Las máquinas de juegos infantiles han logrado lo que la tecnología en principio supuestamente pretendía evitar, la incomunicación. Hoy en día los chavales juegan en grupo e incomunicados unos junto a otros, sin apenas intercambiar palabras, con la mirada en sus aparatos electrónicos individuales de alto coste y ajenos a su entorno más cercano.

Los juegos en dichos aparatos han desbancado a los juegos sociales, que permiten el contacto, el conocimiento del grupo, la creación de una cuadrilla, el lenguaje mas coloquial o la simple ocupación de los espacios públicos. Todo ello ha sido relegado por unas máquinas que emulan hazañas de héroes de ficción y que sólo pretenden que el participante, es decir, el dueño de la «cara-máquina», logre la victoria, el aplauso robotizado o un premio en puntos que le demuestre que también va controlar ese juego en concreto, por tanto caducará y deberá comprar otro mas difícil.

Los chavales difícilmente saben qué es jugar en equipo, perder o ganar, hablar e interpretar los gestos, el lenguaje corporal, el desarrollo de habilidades manuales... bueno, los dedos llegarán a ser veloces como los reflejos en espacios reducidos o la concentración en semejantes aparatos, ideales para la oficina o para crear al funcionario fiel, leal o competitivo.

Claro que mientras esto ocurre en miles de pequeños, la sociedad curiosamente avanza y pide mas participación en sus retos diarios, pide más y más para que todo sea más popular y, ¡ay!, lo logrado con las maquinitas de moda va en contra de lo demandado.

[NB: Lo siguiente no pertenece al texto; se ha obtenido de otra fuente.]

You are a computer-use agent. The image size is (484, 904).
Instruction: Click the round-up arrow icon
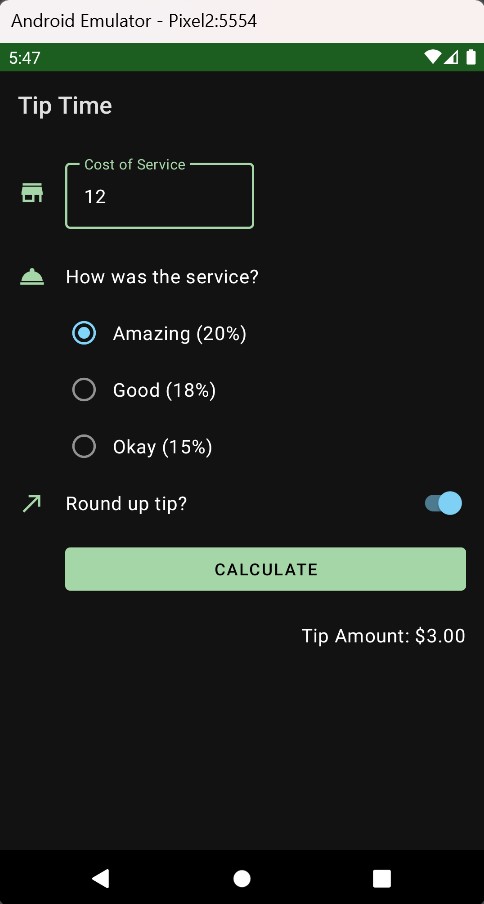[x=32, y=503]
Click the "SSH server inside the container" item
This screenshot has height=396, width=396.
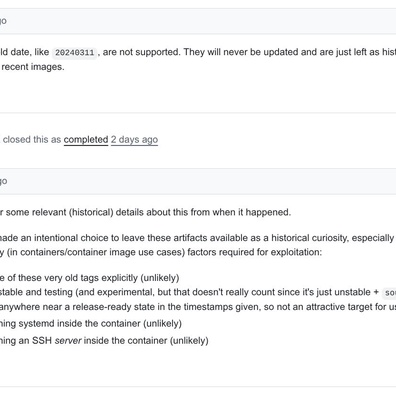pos(104,340)
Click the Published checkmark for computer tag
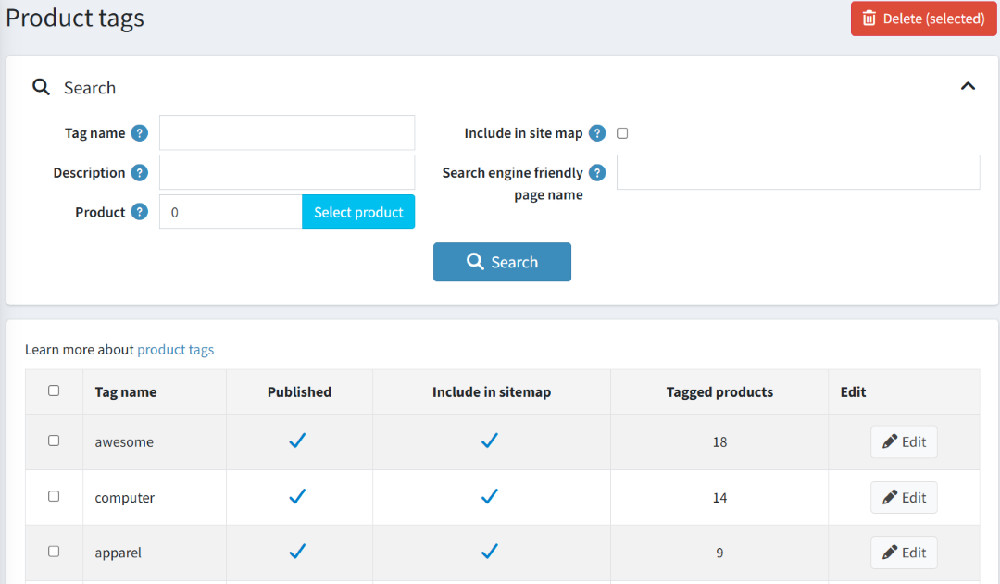The width and height of the screenshot is (1000, 584). click(298, 496)
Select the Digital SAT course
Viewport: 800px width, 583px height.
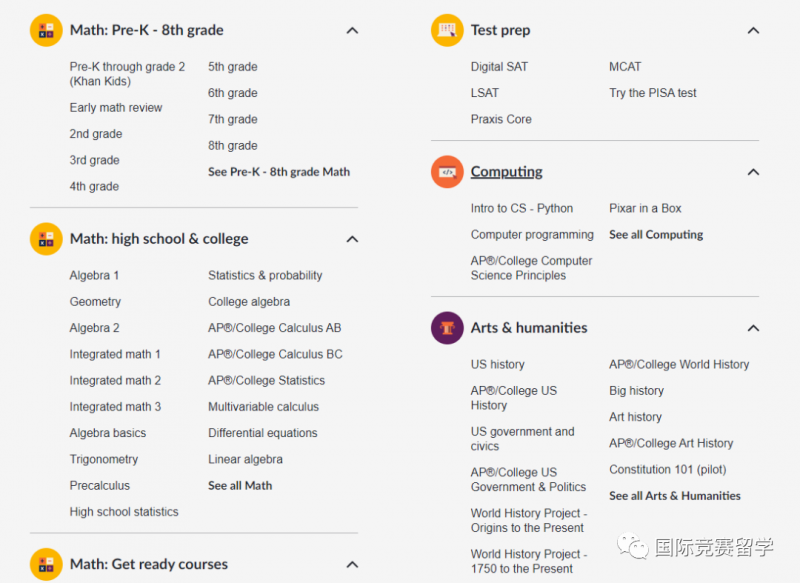[x=499, y=67]
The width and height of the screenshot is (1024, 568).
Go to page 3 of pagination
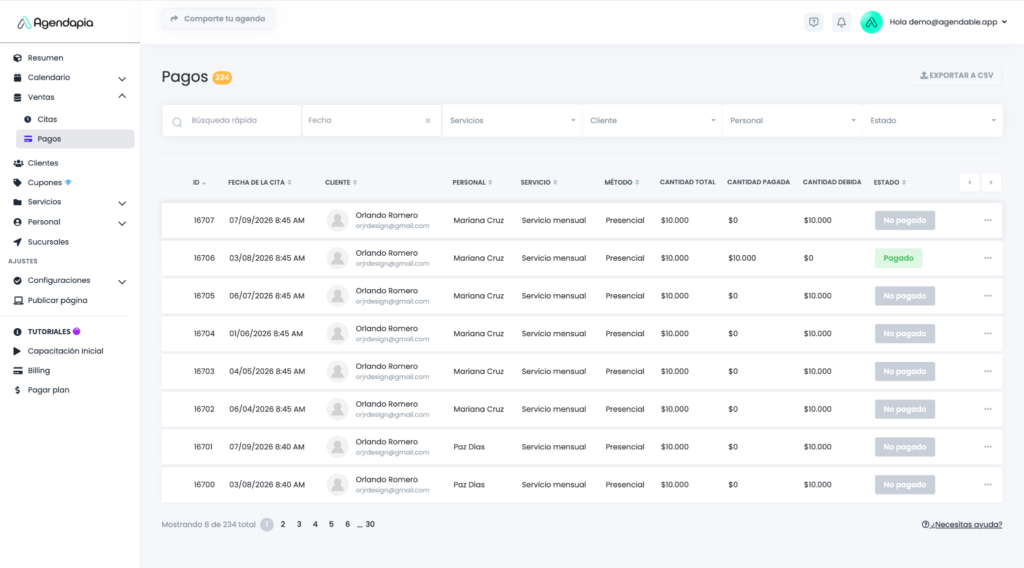point(299,524)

No nos damos cuenta de que aislados no pueden ofrecernos toda la riqueza creativa que corresponde en esos años infantiles o juveniles. La juventud es una fuente de energía que no debe concentrase en estos aparatos para perder la oportunidad de conocer el entorno, cercano o lejano, pero con la rebeldía y la fuerza que les es propia por edad.

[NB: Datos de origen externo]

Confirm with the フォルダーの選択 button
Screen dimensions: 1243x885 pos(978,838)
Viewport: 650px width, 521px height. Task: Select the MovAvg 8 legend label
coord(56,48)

Es preocupante observar que mientras miles de jóvenes disponen de esos aparatos, repito caros, y dejan muchas horas en ellos, el resto somos ajenos a lo que se nos avecina. Eso sí, de vez en cuando con ardor guerrero recordamos con orgullo lo vivido, los juegos iniciales y variados, el uso de esas calles que eran nuestras, las cuadrillas que luego se convierten en amigos cercanos y sobre todo esas capacidades que nos llevaron a experimentar la riqueza de la comunicación de todo tipo.

El lenguaje empobrecido que se manifiesta cada vez más, la dependencia de esas tecnologías, la competitividad insana que sólo permite ganar, la resistencia a participar en juegos de «pobres», puesto que no se requieren tanto gasto y sí creatividad, nos llevan a un futuro realmente preocupante y más propio de los países «mal» desarrollados que han permitido que la educación de los jóvenes se derive a otros o a reconocidas modas como la que ahora cito.

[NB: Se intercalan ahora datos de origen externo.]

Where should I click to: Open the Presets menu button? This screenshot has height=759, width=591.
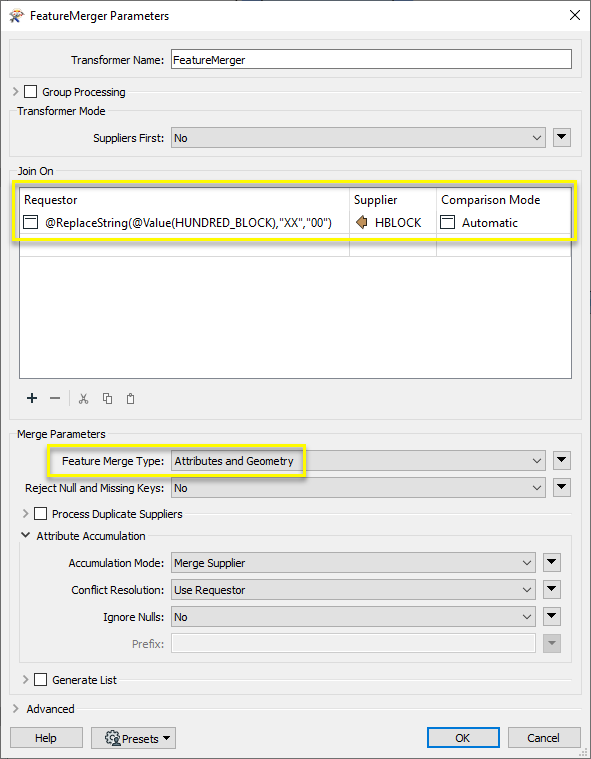(134, 738)
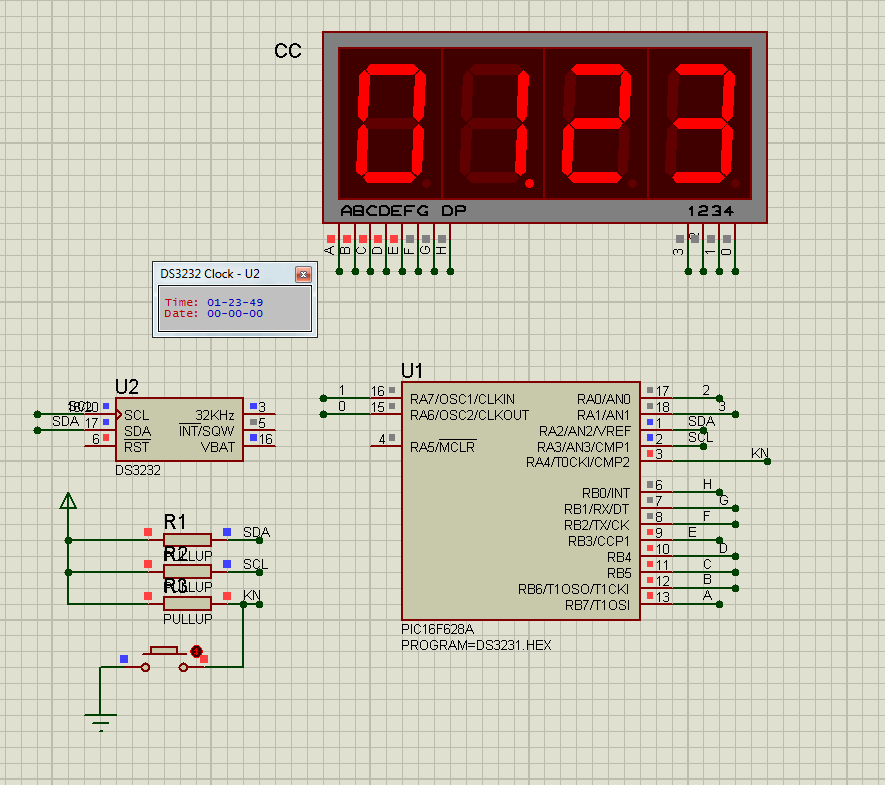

El ejemplo más claro es el niño que el otro día en el tren repetía las palabras que decía la maquinaria diabólica, con onomatopeyas de golpes en inglés inclusive, y fue incapaz de levantar la mirada y observar lo bonito que era el entorno de Urdaibai o dirigirse a su otro amigo, todo durante media hora. Recordaba a mi amama, que era capaz de repetir en latín todas las oraciones y nadie le había enseñado a leer y escribir en su lengua materna, que era la única que usaba para comunicarse y vivir.

No seré yo quien recuerde el riesgo. El tiempo, como siempre, nos dará las claves de esta nueva adicción interesada y creada por los que nos aborregan una y otra vez. La gente sumisa y no rebelde interesa, y el juego social no lo permite.